Philosopher Descartes
“I think, therefore I am” Rene Descartes, Principles of Philosophy, 1644
It was April 1757. Overseers at the Darby Meeting of Friends entered a complaint against me for not believing in Christ as the Son of God. After 13 months of discussion, I was formally disowned.
I was excommunicated for my heresy. I was thrown out of the membership of Friends in which I had been raised. I was 59 years old.
I’ve spent my life passionately dedicated to the belief that God is visible in all we see. His power is transcendent in his creation and doesn’t require the existence of a junior or a ghostly version.

Jeffersonian Bible Clippings
I subscribe to Mr. Jefferson’s vision as eventually composited and published as “The Life and Morals of Jesus of Nazareth.” My Friends and family took great exception. They reached their consensus without consulting my own “Observations”
I was too much noticed in our society. I had a wide range of notable other friends not within the inner circle of my meeting’s powers. My sociable ways and my outspoken views were held up against a model of orthodoxy and found severely wanting. Independence of thought and originality of spirit was too challenging for the group seeking to preserve Penn’s Legacy.
That word—Legacy!—flew into the proceedings like an evil black-winged bird. I was a challenge to the Legacy of our community.
I live my life in my garden. My garden in its entirety includes as many plants as ideas. Corresponding as I do with some of the world’s most recognized specialists in Botany, Philosophy, Medicine, and Geology, I can respond to these smaller minds with demonstrated facts. I am not bound by dogma and supernatural effects. My library has several dozens books!
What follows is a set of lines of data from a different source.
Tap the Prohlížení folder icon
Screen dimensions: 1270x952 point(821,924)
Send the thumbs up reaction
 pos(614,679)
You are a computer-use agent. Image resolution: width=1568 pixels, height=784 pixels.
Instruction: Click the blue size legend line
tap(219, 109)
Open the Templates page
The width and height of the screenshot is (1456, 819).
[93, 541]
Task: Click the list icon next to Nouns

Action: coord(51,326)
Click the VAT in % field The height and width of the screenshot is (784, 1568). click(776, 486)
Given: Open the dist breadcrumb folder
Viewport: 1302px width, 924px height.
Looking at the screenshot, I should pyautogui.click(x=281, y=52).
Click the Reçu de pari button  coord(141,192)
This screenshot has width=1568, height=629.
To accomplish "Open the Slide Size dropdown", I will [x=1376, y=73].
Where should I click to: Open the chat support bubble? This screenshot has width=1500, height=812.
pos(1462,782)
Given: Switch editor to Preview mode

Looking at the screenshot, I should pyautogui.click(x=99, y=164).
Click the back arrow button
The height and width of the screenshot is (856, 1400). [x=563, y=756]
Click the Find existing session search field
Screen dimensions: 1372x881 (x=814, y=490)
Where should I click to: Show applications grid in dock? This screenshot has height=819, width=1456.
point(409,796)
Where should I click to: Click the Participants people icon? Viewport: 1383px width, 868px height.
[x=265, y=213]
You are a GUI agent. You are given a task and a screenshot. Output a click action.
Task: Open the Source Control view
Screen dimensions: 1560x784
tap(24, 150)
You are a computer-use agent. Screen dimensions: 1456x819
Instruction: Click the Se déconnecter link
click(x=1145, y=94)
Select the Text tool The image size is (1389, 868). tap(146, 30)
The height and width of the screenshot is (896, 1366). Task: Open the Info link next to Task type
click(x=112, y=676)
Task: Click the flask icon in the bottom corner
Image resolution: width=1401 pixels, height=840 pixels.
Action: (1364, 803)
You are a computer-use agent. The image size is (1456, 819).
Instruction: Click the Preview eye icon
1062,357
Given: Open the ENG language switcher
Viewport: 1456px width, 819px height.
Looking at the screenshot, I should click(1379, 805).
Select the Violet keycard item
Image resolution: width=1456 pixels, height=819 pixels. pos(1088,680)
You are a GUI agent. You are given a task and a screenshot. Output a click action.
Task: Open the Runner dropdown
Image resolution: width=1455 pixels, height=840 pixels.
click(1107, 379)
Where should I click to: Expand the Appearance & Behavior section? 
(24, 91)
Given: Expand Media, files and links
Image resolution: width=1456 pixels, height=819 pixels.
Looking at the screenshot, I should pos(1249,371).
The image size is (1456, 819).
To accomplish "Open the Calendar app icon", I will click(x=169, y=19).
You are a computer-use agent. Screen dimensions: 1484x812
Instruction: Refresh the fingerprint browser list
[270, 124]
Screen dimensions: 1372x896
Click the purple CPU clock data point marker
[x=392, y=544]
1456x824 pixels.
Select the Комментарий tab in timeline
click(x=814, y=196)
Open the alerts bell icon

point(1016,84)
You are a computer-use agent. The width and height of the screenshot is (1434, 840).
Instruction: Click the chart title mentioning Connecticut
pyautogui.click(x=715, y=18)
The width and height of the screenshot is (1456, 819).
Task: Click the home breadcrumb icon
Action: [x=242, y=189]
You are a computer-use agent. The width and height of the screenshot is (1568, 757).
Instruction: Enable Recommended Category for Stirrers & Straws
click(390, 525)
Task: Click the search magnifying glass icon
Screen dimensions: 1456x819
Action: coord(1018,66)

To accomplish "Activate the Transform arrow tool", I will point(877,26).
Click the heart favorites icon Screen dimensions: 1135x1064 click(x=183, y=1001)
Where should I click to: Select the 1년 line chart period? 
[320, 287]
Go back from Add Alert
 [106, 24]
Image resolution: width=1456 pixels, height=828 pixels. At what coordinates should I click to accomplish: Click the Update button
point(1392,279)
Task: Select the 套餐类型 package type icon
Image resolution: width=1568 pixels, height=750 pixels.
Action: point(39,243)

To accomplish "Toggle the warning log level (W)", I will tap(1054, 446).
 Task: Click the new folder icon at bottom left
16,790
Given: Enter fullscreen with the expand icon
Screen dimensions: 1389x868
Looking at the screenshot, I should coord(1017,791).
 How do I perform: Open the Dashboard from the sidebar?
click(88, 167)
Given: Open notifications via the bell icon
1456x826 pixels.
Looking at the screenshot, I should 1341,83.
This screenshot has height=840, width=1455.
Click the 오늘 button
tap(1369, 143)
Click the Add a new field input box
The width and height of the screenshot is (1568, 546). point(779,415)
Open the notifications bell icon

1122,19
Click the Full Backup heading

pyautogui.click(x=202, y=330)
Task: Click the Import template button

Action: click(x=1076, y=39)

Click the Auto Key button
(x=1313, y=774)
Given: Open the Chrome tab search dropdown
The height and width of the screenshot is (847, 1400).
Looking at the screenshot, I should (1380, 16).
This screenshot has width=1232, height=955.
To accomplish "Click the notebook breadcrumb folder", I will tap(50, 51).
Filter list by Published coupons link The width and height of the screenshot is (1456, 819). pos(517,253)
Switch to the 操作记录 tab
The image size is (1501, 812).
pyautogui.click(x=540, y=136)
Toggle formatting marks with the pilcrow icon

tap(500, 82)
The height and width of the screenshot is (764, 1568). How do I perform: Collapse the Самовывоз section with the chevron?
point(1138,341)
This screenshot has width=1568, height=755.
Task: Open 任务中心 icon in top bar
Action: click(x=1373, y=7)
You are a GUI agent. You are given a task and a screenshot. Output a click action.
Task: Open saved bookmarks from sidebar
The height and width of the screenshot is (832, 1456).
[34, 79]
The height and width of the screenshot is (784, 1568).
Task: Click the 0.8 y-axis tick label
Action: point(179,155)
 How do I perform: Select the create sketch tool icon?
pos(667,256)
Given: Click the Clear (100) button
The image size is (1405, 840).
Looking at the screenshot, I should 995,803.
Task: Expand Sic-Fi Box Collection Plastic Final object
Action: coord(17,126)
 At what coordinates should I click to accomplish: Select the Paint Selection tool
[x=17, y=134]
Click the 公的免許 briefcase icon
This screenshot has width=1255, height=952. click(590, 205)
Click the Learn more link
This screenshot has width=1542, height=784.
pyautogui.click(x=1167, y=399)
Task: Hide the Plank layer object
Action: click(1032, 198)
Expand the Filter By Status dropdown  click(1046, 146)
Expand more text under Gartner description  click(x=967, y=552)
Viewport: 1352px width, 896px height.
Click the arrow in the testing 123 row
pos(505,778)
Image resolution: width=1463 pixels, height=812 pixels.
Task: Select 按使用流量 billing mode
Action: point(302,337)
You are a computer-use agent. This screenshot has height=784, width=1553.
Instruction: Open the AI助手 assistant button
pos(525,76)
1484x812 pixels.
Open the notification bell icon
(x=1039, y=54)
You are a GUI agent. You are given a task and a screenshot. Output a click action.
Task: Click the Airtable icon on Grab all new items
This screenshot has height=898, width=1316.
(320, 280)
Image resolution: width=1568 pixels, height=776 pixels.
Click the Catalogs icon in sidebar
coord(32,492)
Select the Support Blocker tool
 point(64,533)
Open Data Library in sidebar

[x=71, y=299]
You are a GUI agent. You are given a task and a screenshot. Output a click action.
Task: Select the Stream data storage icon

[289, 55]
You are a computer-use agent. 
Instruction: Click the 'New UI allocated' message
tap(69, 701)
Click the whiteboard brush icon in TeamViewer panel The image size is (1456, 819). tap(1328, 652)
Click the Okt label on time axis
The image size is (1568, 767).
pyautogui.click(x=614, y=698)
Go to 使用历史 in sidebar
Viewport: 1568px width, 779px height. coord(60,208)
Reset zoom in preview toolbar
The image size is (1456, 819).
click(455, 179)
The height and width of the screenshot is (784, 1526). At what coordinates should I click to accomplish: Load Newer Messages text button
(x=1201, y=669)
Mr. Thomas Jefferson from life
“I cannot live without books!” Thomas Jefferson.
When I am out in nature, I commune with my God. His creation has been perfectly and beautifully defined by the new system of Latin nomenclature identified by Carl Linnaeus in his Systema Naturae of 1735. I regularly correspond with Mr. Linnaeus. His system defines the world of plants by counting the number of stamens and pistils. He defines God’s naturally ordered world by an exacting description of a plant’s reproductive parts.
The mere thought was anathema for certain members of my community of Friends. The smaller the reproductive parts, the smaller the mind.
So I am left outside. I am officially unorthodox. I think mostly because I am reputably social and recognizably honest in observation. I compel recognition that God is alone and to be seen in all things. My wonderful garden is full of His botany. Stamens, pistils, genera, species, seeds and selections are all to be understood by His science.
I exist in the world and God has created it after his singular image. My plants are found in His nature and live to procreate with his sufferance.
Over these many intervening years, I have moved beyond my Friends at meeting. The world changes on a moment to moment basis. Nothing is immutable. The variety of shades of green in my world doesn’t discourage me from continuing the search for new, different, unusual, better. I am caught up in nature’s drama and can’t be concerned with the distractions of those that must define it as tragedy or comedy.
I am officially out of meeting but I am now in attendance of God’s natural world. I worship in the wild. I can sing now in the country and shout to the heavens without fear of retribution. The world is GREEN and I cannot be a happier, God-fearing member of that world than I am. Let the rest contemplate damnation.

John always finds it odd that "English-style" landscapes in this country utilize almost all of the trees that he introduced to England.